## What the task asks
Continue the summary of the LacMaterial paper on large language models as analogical chemists, starting right after its last line.

## Text excerpt
LacMaterial: Large Language Models as Analogical Chemists for Materials Discovery

TL;DR

This paper demonstrates that large language models can serve as analogical chemists, generating novel materials by leveraging cross-domain and in-domain analogies, thus advancing materials discovery beyond traditional methods.

Contribution

The study introduces novel methods for using LLMs to perform analogy-driven reasoning in materials science, enabling the generation of innovative battery materials beyond conventional approaches.

Findings

LLMs can retrieve cross-domain analogs to guide materials exploration.

LLMs outperform standard prompting in generating novel candidate materials.

Analogical reasoning with LLMs leads to candidates outside traditional compositional spaces.

## Supplied information
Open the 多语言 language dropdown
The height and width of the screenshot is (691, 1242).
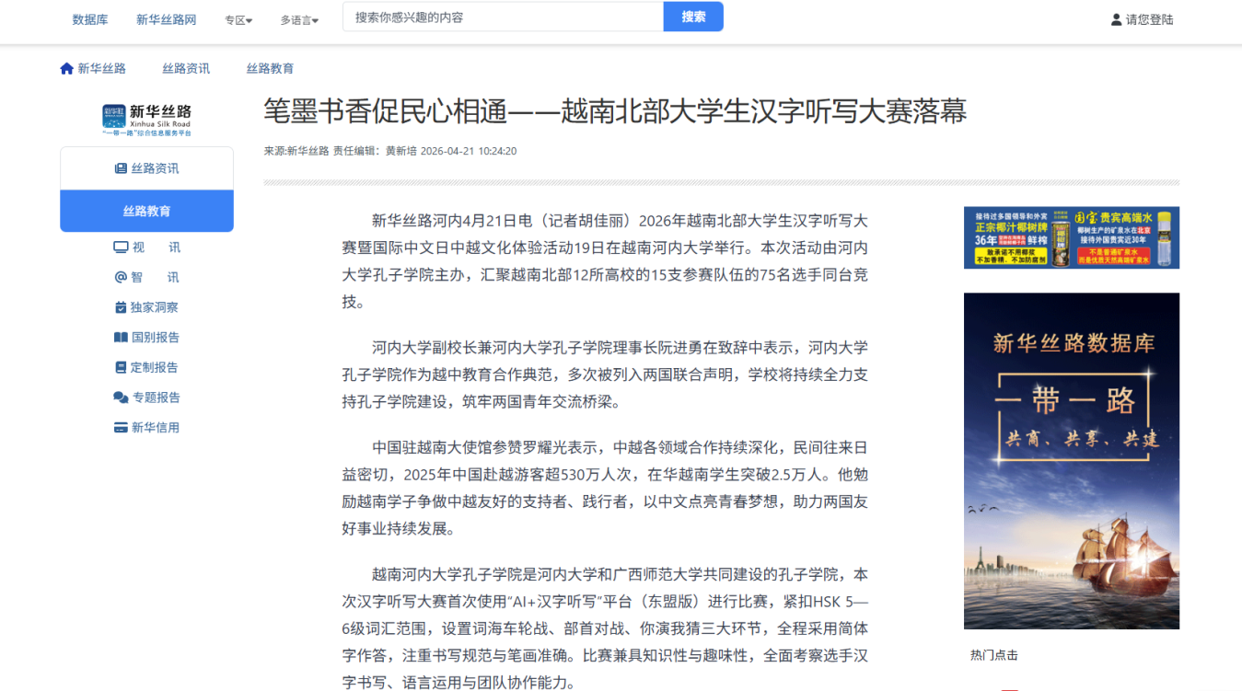pos(299,20)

## Written response
Abstract

Analogical reasoning, the transfer of relational structures across contexts (e.g., planet is to sun as electron is to nucleus), is fundamental to scientific discovery. Yet human insight is often constrained by domain expertise and surface-level biases, limiting access to deeper, structure-driven analogies both within and across disciplines. Large language models (LLMs), trained on vast cross-domain data, present a promising yet underexplored tool for analogical reasoning in science. Here, we demonstrate that LLMs can generate novel battery materials by (1) retrieving cross-domain analogs and analogy-guided exemplars to steer exploration beyond conventional dopant substitutions, and (2) constructing in-domain analogical templates from few labeled examples to guide targeted exploitation. These explicit analogical reasoning strategies yield candidates outside established compositional spaces and outperform standard prompting baselines. Our findings position LLMs as interpretable, expert-like hypothesis generators that leverage analogy-driven generalization for scientific innovation.